The tasks:
(1) Retype the stretch of the hydrodynamic traps passage from "In some implementations, additional" through "traps to the depth structure map.".
(2) In the passage on hydrodynamic traps, how does the user provide the tilt and tilt azimuth values?
(3) Proceed with the passage on hydrodynamic traps in depth structure maps, starting after its final sentence.

In some implementations, for each pair of tilt and tilt azimuth values provided by the user through the two interactive sliders, the hydrodynamic traps identified in the transformed depth structure map generated by the pair of tilt and tilt azimuth values and the depth structure map can be added to the depth structure map. An example of adding identified hydrodynamic traps to the depth structure map is illustrated in FIG. 3D, where the existing field extent illustrated in the depth structure map in FIG. 3A (the polygon) can be compared to identified hydrodynamic traps, for example, the spot for new well option in FIG. 3D.


In some implementations, additional transformed depth structure maps can be generated rapidly using additional pairs of tilt and tilt azimuth values provided by the user through the interactive sliders, with each additional transformed depth structure map having identified hydrodynamic traps that are added to the depth structure map. If there are one or more hydrodynamic traps identified in all transformed depth structure maps, a hydrodynamic structure can be determined by adding the one or more identified hydrodynamic traps to the depth structure map.

Collected data:
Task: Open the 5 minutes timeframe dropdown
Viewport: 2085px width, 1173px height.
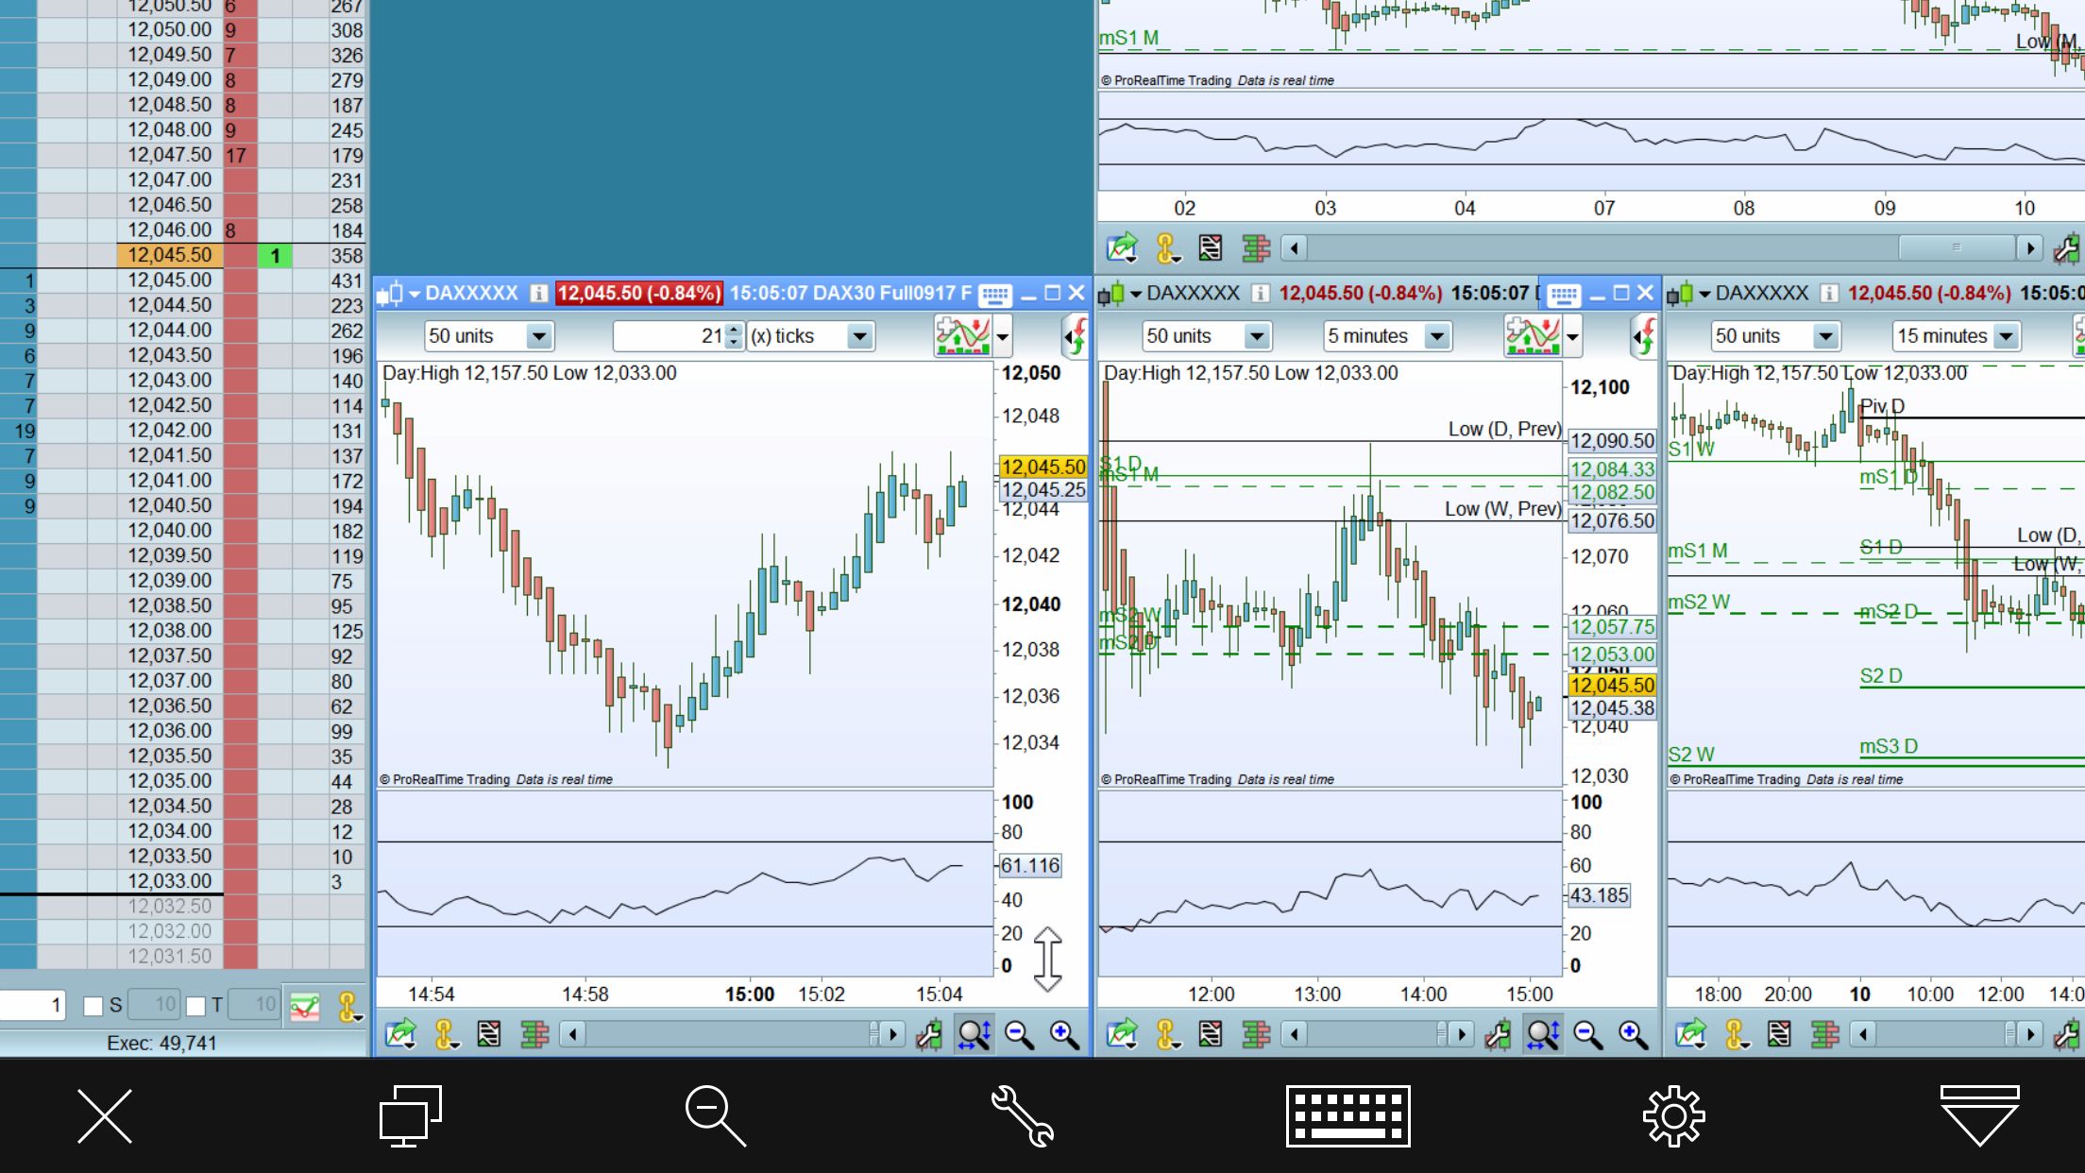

Responses:
(1)
In some implementations, additional transformed depth structure maps can be generated rapidly using additional pairs of tilt and tilt azimuth values provided by the user through the interactive sliders, with each additional transformed depth structure map having identified hydrodynamic traps that are added to the depth structure map. If there are one or more hydrodynamic traps identified in all transformed depth structure maps, a hydrodynamic structure can be determined by adding the one or more identified hydrodynamic traps to the depth structure map.

(2) Through two interactive sliders.

(3)
At 204, it is determined whether one or more hydrodynamic traps are identified in all transformed depth structure maps generated in step 202, and if one or more hydrodynamic traps are identified in all transformed depth structure maps generated in step 202, it is determined that a hydrodynamic structure for drilling exists. This hydrodynamic structure is formed by adding the one or more identified hydrodynamic traps to the depth structure map. If no hydrodynamic trap exists in all transformed depth structure maps generated in step 202, it is determined that no hydrodynamic structure for drilling exists.


At 206, if it is determined that no hydrodynamic structure for drilling exists, the process for determining potential well locations stops.


At 208, if it is determined that a hydrodynamic structure for drilling exists, as described in step 204, the one or more hydrodynamic traps that are identified in all transformed depth structure maps generated in step 202 can be determined to be potential well locations.



FIG. 5 illustrates an example method 500 for rapidly identifying hydrodynamic traps in hydrocarbon reservoirs. For convenience, the method 500 will be described as being performed by a system of one or more computers, located in one or more locations, and programmed appropriately in accordance with this specification.


At 502, a computer system receives a depth structure map of a geological structure associated with a subsurface reservoir.


At 504, the computer system receives multiple pairs of tilt value and tilt azimuth value associated with a fluid contact of the subsurface reservoir.


At 506, the computer system determines, for each pair of tilt value and tilt azimuth value and based at least on the depth structure map, a respective set of hydrodynamic traps associated with the subsurface reservoir.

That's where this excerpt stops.